What to do -
1. In the article on tonsil stones, rewrite the stretch from "What is a tonsil" through "grow and grow..." with "food" replaced by "debris".
2. According to the article on tonsil stones, what did the 52-year-old Bangladeshi man think was causing his bad breath?
== Text under study ==
Huge tonsil stones make bad breath, headlines
There are hundreds of causes of bad breath, and yet tonsil stones seem to out-gross nearly all of them. What makes them so repellant? Is it because they create one of the most powerful forms of halitosis you can have? Or is it because they lurk at the back of your throat, ready to be accidentally coughed out during the most mortifying of moments?
Whatever the reason, we've found that the most popular articles about tonsil stones involve those rare ones that get described in headlines and study titles as "huge" or "colossal." Well, it's not even halfway through 2012, and already the dental journals haven't disappointed.
What is a tonsil stone?
This little object - also called a tonsillolith - is born, where else, on your tonsils. It all starts when small bits of food get caught in the folds of your tonsils. They get inflamed and wrinkly, which makes them catch more food.
From there, bacteria go to work breaking down the proteins in this scum, creating powerful oral odor. Over time, tonsil stones gather more mass just like a pearl. They grow and grow and grow...
Two cases of titanic tonsilloliths
So far, two case studies of abnormally large tonsil stones have already been published this year. The first appeared in the journal Case Reports in Medicine, titled An Unusual Case of a Tonsillolith. (It's open-access, so you can check it out for free!) In it, doctors recounted meeting a 52-year-old Bangladeshi man who thought his bad breath was coming from a fish bone stuck in his throat.
It turned out to be an inch-wide tonsil stone.
In the other study, published in the Journal of Surgical Case Reports, researchers recalled pulling an equally "giant" tonsil stone from the throat of a 17-year-old girl with swollen glands.
She also had halitosis, as you might expect. Nothing a little specialty breath freshener (and, in these cases, minor surgery) can't fix.
===
== Dataset ==
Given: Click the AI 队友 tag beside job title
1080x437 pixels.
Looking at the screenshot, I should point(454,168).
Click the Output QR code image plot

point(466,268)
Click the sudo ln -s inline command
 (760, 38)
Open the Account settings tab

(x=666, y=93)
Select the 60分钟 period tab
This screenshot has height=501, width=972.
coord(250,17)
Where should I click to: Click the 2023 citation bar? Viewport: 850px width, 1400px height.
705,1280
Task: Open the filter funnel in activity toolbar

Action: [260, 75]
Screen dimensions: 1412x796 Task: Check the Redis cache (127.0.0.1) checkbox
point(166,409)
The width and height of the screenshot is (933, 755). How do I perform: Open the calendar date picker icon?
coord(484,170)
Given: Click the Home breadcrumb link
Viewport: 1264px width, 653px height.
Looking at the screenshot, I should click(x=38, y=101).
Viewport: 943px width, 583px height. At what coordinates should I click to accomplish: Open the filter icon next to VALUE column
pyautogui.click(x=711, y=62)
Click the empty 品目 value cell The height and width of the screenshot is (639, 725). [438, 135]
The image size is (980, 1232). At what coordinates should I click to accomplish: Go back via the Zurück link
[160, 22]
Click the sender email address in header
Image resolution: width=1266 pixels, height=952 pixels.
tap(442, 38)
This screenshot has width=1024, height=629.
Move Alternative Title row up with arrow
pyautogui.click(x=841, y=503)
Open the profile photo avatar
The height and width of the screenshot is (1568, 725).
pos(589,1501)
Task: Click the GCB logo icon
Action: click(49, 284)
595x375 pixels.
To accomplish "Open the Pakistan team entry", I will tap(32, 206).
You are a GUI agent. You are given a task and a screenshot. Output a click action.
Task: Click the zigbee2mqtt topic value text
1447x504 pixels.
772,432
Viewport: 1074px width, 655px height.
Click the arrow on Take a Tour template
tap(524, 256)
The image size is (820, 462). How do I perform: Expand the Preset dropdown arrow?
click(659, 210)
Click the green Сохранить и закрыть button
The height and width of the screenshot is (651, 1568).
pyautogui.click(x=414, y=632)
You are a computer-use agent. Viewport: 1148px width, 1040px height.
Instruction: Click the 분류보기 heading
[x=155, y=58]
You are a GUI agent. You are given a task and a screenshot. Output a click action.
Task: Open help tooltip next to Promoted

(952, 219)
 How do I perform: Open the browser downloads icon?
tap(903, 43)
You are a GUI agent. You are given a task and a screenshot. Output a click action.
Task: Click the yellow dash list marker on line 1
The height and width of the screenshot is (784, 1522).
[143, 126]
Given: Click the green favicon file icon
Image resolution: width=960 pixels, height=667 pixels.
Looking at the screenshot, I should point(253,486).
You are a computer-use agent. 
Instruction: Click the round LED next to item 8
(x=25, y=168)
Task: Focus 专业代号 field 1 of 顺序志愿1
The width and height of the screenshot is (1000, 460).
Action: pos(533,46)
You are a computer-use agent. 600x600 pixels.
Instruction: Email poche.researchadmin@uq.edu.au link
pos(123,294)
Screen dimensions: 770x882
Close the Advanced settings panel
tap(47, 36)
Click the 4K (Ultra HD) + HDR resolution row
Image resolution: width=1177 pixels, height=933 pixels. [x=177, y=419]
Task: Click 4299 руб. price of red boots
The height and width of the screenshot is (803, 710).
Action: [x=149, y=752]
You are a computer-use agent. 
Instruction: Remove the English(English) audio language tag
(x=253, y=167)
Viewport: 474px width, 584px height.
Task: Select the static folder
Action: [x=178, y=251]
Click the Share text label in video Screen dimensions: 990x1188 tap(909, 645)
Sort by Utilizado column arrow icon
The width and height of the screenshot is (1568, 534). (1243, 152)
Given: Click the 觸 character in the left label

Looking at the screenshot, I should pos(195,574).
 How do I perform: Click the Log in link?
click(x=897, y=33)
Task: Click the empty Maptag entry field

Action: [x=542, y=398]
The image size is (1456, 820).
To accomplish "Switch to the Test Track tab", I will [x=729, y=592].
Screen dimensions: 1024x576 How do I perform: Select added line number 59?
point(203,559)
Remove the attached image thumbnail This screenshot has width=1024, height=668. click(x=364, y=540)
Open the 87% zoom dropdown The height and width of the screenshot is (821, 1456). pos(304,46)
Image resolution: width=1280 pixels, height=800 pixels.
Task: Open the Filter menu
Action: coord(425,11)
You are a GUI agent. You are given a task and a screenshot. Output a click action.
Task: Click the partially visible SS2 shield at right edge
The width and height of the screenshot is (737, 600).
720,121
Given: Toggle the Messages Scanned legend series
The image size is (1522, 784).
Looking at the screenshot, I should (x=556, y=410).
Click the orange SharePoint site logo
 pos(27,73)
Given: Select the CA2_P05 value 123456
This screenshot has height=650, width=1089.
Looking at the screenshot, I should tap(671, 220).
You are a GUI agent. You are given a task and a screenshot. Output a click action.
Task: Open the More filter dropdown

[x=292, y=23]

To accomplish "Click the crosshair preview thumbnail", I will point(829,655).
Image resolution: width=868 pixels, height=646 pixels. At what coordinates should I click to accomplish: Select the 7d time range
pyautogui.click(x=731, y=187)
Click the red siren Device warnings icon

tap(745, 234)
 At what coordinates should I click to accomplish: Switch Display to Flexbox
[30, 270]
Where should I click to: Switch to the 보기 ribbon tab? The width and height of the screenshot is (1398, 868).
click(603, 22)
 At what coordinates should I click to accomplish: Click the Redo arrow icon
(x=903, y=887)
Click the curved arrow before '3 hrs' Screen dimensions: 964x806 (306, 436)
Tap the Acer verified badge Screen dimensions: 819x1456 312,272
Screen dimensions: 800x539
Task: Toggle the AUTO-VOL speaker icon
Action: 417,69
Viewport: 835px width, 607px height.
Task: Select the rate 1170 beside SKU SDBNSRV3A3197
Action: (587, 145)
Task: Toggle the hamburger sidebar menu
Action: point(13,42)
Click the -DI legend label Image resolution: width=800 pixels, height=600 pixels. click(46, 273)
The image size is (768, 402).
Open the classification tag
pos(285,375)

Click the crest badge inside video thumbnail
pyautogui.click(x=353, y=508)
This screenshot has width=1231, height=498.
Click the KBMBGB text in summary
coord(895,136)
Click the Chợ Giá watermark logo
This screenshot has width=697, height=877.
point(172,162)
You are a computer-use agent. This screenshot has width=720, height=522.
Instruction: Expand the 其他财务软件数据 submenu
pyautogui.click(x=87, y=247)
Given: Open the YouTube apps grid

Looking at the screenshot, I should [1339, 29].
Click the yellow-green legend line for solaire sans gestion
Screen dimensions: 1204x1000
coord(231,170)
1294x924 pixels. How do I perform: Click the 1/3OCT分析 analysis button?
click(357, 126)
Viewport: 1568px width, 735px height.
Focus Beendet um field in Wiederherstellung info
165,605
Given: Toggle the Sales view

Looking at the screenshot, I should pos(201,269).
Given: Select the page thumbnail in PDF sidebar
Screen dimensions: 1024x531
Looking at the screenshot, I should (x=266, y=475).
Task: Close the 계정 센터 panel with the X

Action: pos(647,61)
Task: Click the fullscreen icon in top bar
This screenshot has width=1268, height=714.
===
Responses to the tasks -
1.
What is a tonsil stone?
This little object - also called a tonsillolith - is born, where else, on your tonsils. It all starts when small bits of debris get caught in the folds of your tonsils. They get inflamed and wrinkly, which makes them catch more debris.
From there, bacteria go to work breaking down the proteins in this scum, creating powerful oral odor. Over time, tonsil stones gather more mass just like a pearl. They grow and grow and grow...

2. A fish bone stuck in his throat.